• REQUIRED TASKS:
**A.** In the forum thread on porting CUDA code from Ubuntu to Windows 10, what mistake did the first reply name as the cause of the slowdown?
**B.** Summarize the forum thread on porting CUDA code from Ubuntu to Windows 10 in two sentences.
**C.** Do these statements agree with the forum thread on porting CUDA code from Ubuntu to Windows 10? Answer yes or no for each and quote the words from the thread that decide it.
(i) The Ubuntu and Windows versions ran on different hardware.
(ii) After the fix, the Windows version was still slower than the Ubuntu version.
(iii) The reply expects a given kernel launch to take the same time on Windows and Linux when everything else is the same.

• EXTRACT PROVIDED:

———

Performance loss porting code from Ubuntu to Windows 10


I ported my CUDA code from Ubuntu 20.04 (Code::Blocks) to Windows 10 (Visual Studio 2019) - same hardware (dual boot/OS machine). CUDA toolkit latest version on both OS. After nvcc compile, Windows version binary is approximately 15x slower than Ubuntu version.

Without posting the entire code now, is there a “classic” mistake/trap while porting code to another IDE/OS?


building a debug project instead of a release project

1 Like

Oh man … why didn’t I ask before?
Would have saved me lots of time.
Many thanks!

I’m now from 15x to 1.3x slower. Not where I was before though, but quite acceptable.
Neverthess wondering why I can’t reach Ubuntu speed … ?!

My guess would be now the difference is attributable not to kernel execution but to some other aspect. My expectation is that a given kernel launch should take the same amount of time to execute, whether the OS is windows or linux, all other things (GPU, machine config, kernel code, input parameters, grid config, compile settings, etc.) being the same.

So my guess is the difference is in something that should be pretty evident from a profiler timeline view. For example, if on WDDM, the actual windows OS usage of the GPU could be getting in the way of the CUDA usage of the GPU.

1 Like

———

• SOURCE MATERIAL:
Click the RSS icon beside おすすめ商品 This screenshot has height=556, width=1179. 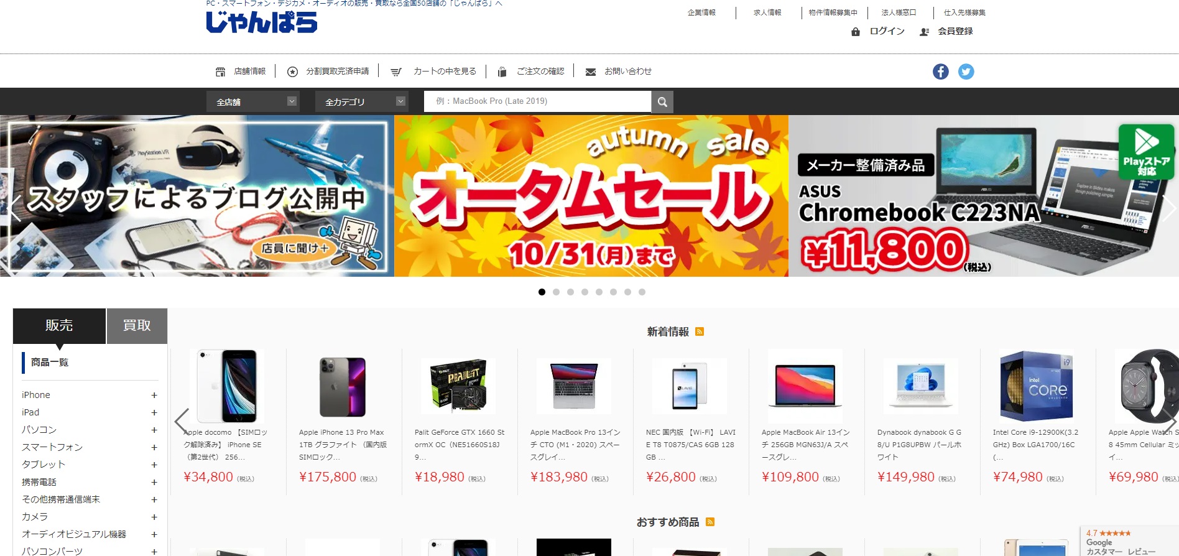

———

• RESPONSES:
**A.** Building a debug project instead of a release project.

**B.** A user ported CUDA code from Ubuntu 20.04 to Windows 10 on the same dual-boot machine and found the Windows binary about 15x slower, so they asked about common porting traps. A reply pointed to building a debug project instead of a release project, which cut the gap to 1.3x, and a later reply guessed the remaining difference lies outside kernel execution, possibly Windows' own use of the GPU under WDDM, something a profiler timeline should show.

**C.**
(i) No: "same hardware (dual boot/OS machine)"
(ii) Yes: "I’m now from 15x to 1.3x slower."
(iii) Yes: "My expectation is that a given kernel launch should take the same amount of time to execute, whether the OS is windows or linux"